You Didn't Earn That
Why the Winners Always Think the Rules Were Fair
You got the promotion because you earned it. You got the inheritance because your family worked hard for generations. You got the diagnosis late because the healthcare system failed you, not because you skipped the check-up. Sound familiar?
I found myself thinking about this on a train to Hamburg, half-watching the flat fields go by, half-arguing with a friend over WhatsApp about Ayn Rand. The exchange had the shape these arguments always have: one side insisting that taxation is a euphemism for theft and success is simply what happens to people who earn it, the other side pointing out, with mounting frustration, that most people who say this were never asked to imagine starting from anywhere else. Neither of us was wrong about our own experience. That was the uncomfortable part. We were just standing in different places, each convinced the view from there was the objective one.

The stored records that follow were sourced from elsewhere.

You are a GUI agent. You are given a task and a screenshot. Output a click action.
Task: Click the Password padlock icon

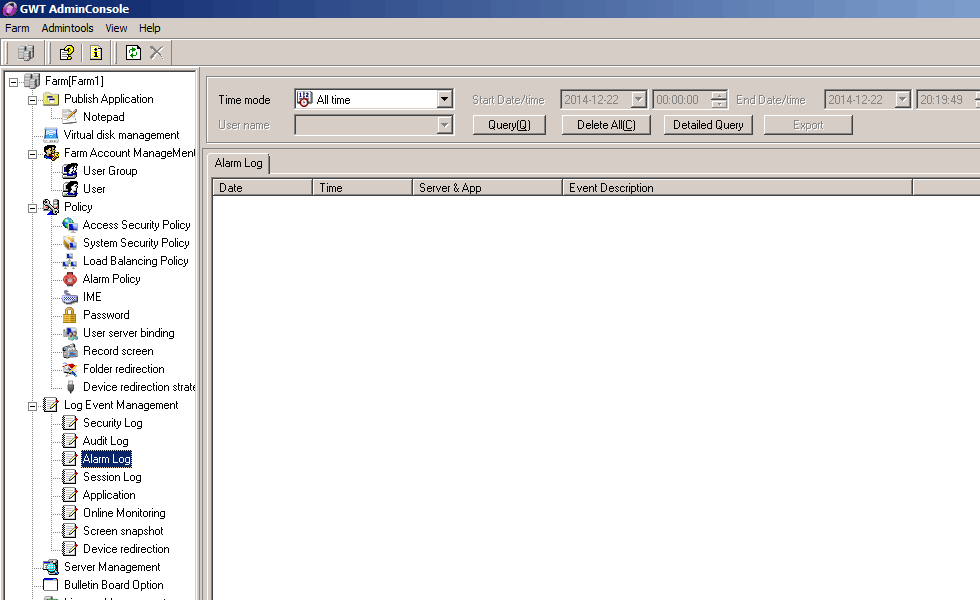70,315
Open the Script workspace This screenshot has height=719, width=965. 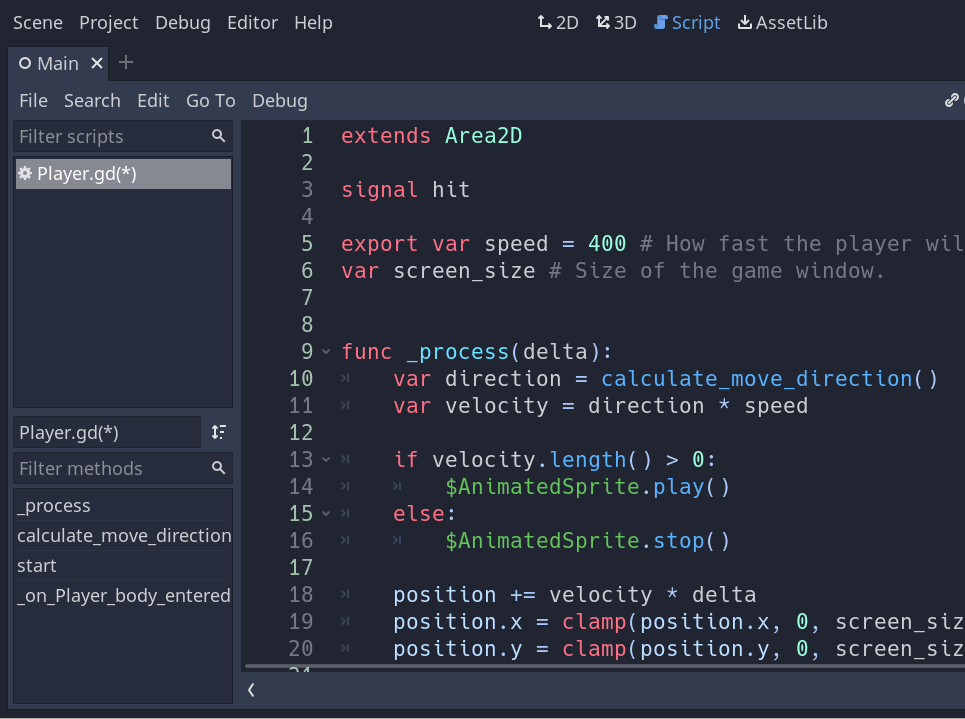(x=686, y=22)
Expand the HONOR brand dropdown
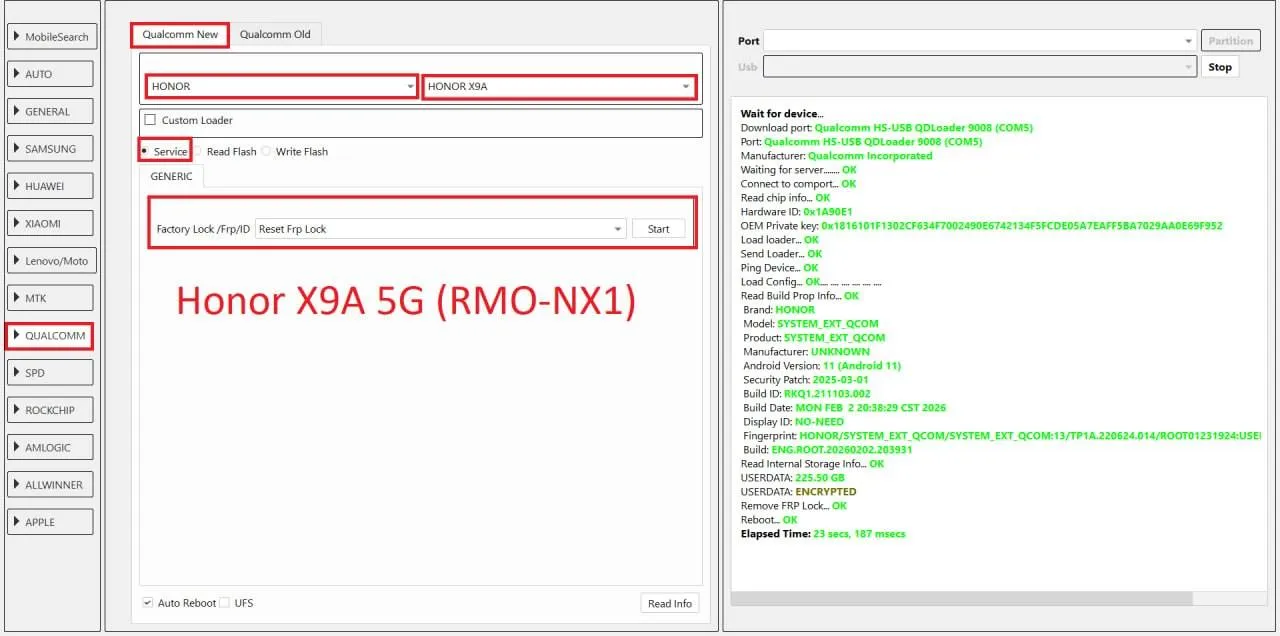Screen dimensions: 1280x636 point(283,87)
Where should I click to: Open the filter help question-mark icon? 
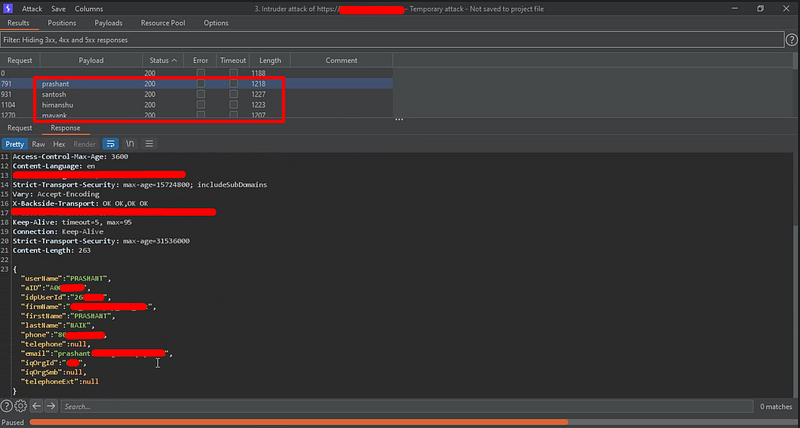point(790,39)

It’s a question that shows up everywhere once you notice it: why do people who benefit from an unequal system so rarely see it as unequal? Why does the reader who inherited wealth tend to experience the tax system as theft, while the reader born into precarity experiences the very same system as barely adequate?
The philosophical answer usually offered is ideological: people disagree about fairness because they hold different values. But there is a psychological answer sitting underneath the ideological one, and it is considerably less flattering. It is called the self-serving bias — the well-documented tendency to attribute our successes to our own character and our failures (or the failures of our position) to forces beyond our control. And it may explain, more than any philosophical treatise, why certain ideas about individualism, merit, and the state land so differently depending on where a person happens to be standing.
This article is about that bias — what it is, why the brain seems built for it, and why it deserves a seat at the table in one of the 21st century’s more consequential ideological contests: the argument between Ayn Rand’s radical individualism and the redistributive theories of John Rawls and Peter Singer that were built, in part, to answer her.
What Is the Self-Serving Bias?
The self-serving bias is the tendency to attribute positive outcomes to our own character, skill, or effort, while blaming negative outcomes on external circumstances — bad luck, other people, or an unfair system.
It was first rigorously described in the psychological literature in the 1960s and 1970s, most notably through work by Dale Miller and Michael Ross, who examined how people explain their own successes and failures. Their 1975 paper in Psychological Bulletin remains a foundational reference. Since then, thousands of studies have confirmed the pattern across a remarkable range of domains: academic performance, athletic competition, financial decision-making, health outcomes, and interpersonal relationships.
The bias operates along two axes:
Internal attribution for success: “I got the promotion because I worked hard and I’m talented.”
External attribution for failure: “I didn’t get the promotion because my manager is biased.”
What makes it insidious is that both attributions can feel entirely reasonable in isolation. The problem is the asymmetry — the consistent, motivated tilt in one direction.
The Brain’s Motivated Reasoning Engine
To understand why the self-serving bias exists, it helps to think about the brain not as a neutral truth-seeking machine, but as a system shaped by evolutionary pressures that often had little to do with accuracy.
From a cognitive science perspective, the self-serving bias is a product of motivated reasoning — a process in which our desired conclusion influences how we evaluate evidence. Psychologist Ziva Kunda, in her landmark 1990 paper in Psychological Bulletin, argued that people are not simply rationalizers; they genuinely believe their biased conclusions because they unconsciously construct the reasoning that leads to them.
The brain, in other words, doesn’t just spin a story after the fact. It actively selects which memories to retrieve, which comparisons to make, and which standards to apply — all in service of a preferred outcome. The conclusion comes first; the justification follows.